The notables select a Jesus, a simple but reputedly holy young shepherd, a Peter and James, a Mary Magdalene, even a Judas Iscariot. Each of these people is expected to live the entire year shaping his or her live toward the character he or she will portray. This is especially burdensome on the Jesus character who will be crowned with thorns, scourged and even crucified, but not in the death form of the original. The others are encouraged to become their saintly characters. They are noticeably silent about how the Judas character should live, having great resistance to even play the role from the character they have chosen, the man in the village who most seems to resembles Judas! There is an interesting treatment of the Mary Magdalene character. She is the village prostitute, a kindly and pretty woman. She will not be expected to change. They see her role as critically important to the village as she now lives. The notables are all men. They believe that men just need sex as they would need a drink of water. Given her role in the village she is the safety valve. When a man has a sexual need he knows where to go. Otherwise he would seek it elsewhere. One of the notables compares this fulfillment of need like getting a drink. If there is a well-known public fountain, then men will go there to drink. If there is not, then they will ask any local woman for a drink. What woman could really refuse a thirsty man a drink. Thus the virtue of the local women is dependent upon the role of the prostitute in the village.

I was struck by the role of the church calendar in the lives of the village. I was taken back to my pre-20s days. I would describe myself then as a fairly devote Roman Catholic and a person of serious faith. My life was given direction, organization and meaning by the church calendar.

If we begin with where the Kazantzakis book begins, there was a full forty days of lent. This I took seriously. I fasted, did some particular penitence and mainly gave myself over to the forty days of Lent. This penitence ended with Easter, but not the organization of my life. This was followed by the post-Easter period of 40 more days leading up to the commemoration of the ascension of Jesus to heaven.

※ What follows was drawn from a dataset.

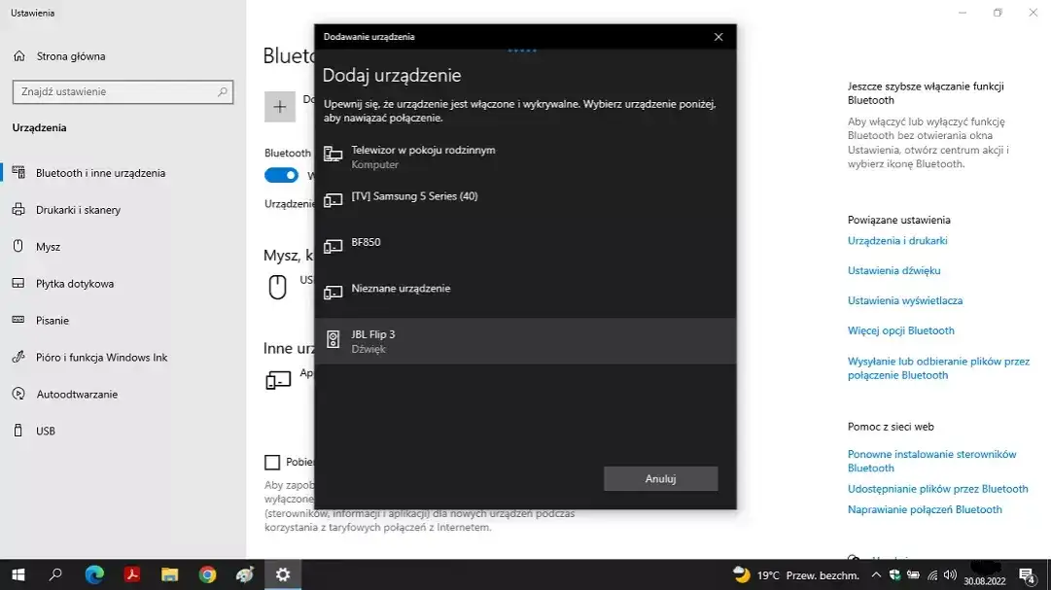1051x590 pixels.
Task: Expand hidden icons with the tray chevron
Action: point(874,573)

Another very sizeable time period was organized by advent and post-Christmas time. A full month of advent, with the advent wreath and candles which we lit each evening at home functioned to keep the coming of Jesus' birth directly before my eyes. Then even after Christmas there was the epiphany and other commemorations which followed. There was the entire month of May which was devoted to Mary and the daily saying of the rosary and various activities which guided my life.

Finally there was a spate of individual feast days of saints and other aspects of Jesus' life, all of which left very little time not "covered" in my meaning system by the year's church calendar.

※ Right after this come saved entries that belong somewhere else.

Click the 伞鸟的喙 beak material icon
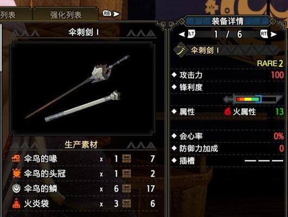 pos(16,158)
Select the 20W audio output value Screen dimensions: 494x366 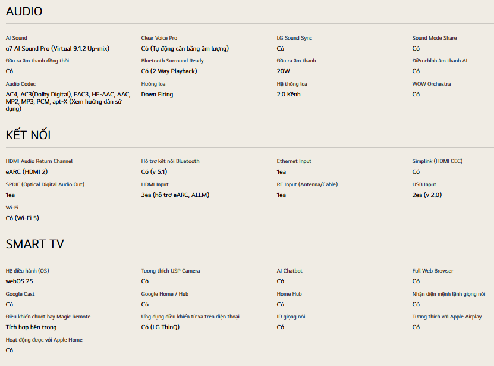(x=283, y=71)
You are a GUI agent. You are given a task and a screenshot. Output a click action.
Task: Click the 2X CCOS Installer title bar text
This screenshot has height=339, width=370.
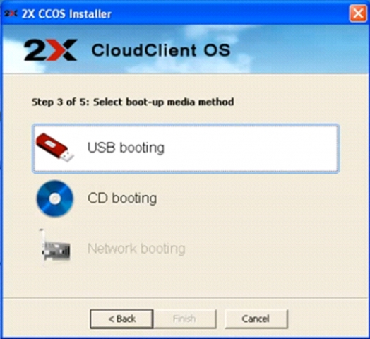click(66, 14)
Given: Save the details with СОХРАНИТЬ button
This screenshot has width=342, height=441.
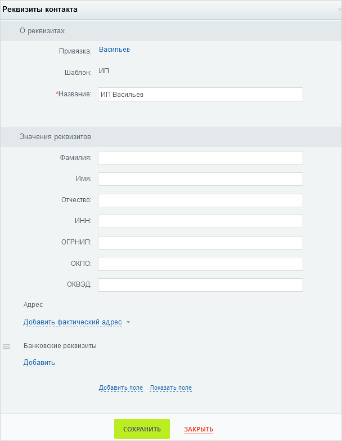Looking at the screenshot, I should 142,429.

I was one of those who took all this will a fair amount of seriousness. I would think without question it was the activity which most dramatically organized and guided my daily life. There were other things going on, of course. School, my sports life, family life (the larger family with its birthdays, deaths, weddings, anniversaries and parties), and particular projects in my everyday life -- this or that girl friend, working to buy a bike or fishing pole etc. Nonetheless, the church calendar was the dominant source of meaning and order for my life.

This seems utterly incomprehensible today. I am not who I was then. Of course the sine qua non of that world was faith. I had to have that faith. Without it none of it could really have worked. Today, as the radical individualist and atheist I am, that world is just fantastic. Today, to most people I know, such a world is either totally unknown or only known as an historical curiosity of some centuries past, but not at all known as a twentieth century phenomenon.

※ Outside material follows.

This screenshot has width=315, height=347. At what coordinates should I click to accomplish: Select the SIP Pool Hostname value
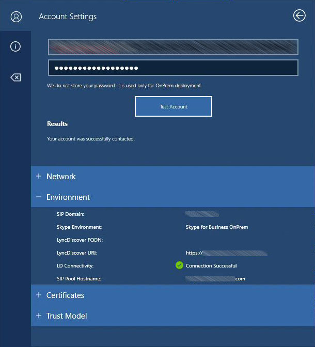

The Kazantzakis book brought back this whole world. It just seems so strange.

I liked it because it gave clear order, meaning and direction to my life. Now, however, it seems so much like Santa Claus did when I was very young, a storybook fiction which harmlessly organized the life of a young boy. What is perhaps more astonishing, maybe even scary, about this latter notion is how it organized the life of the me who was supposed to be a responsible adult. I know in some intellectual sense that such faith can really organize the meaning system of serious and responsible adults. I am just so far from that world that it does seem to me a past that is forever gone and hard to take seriously.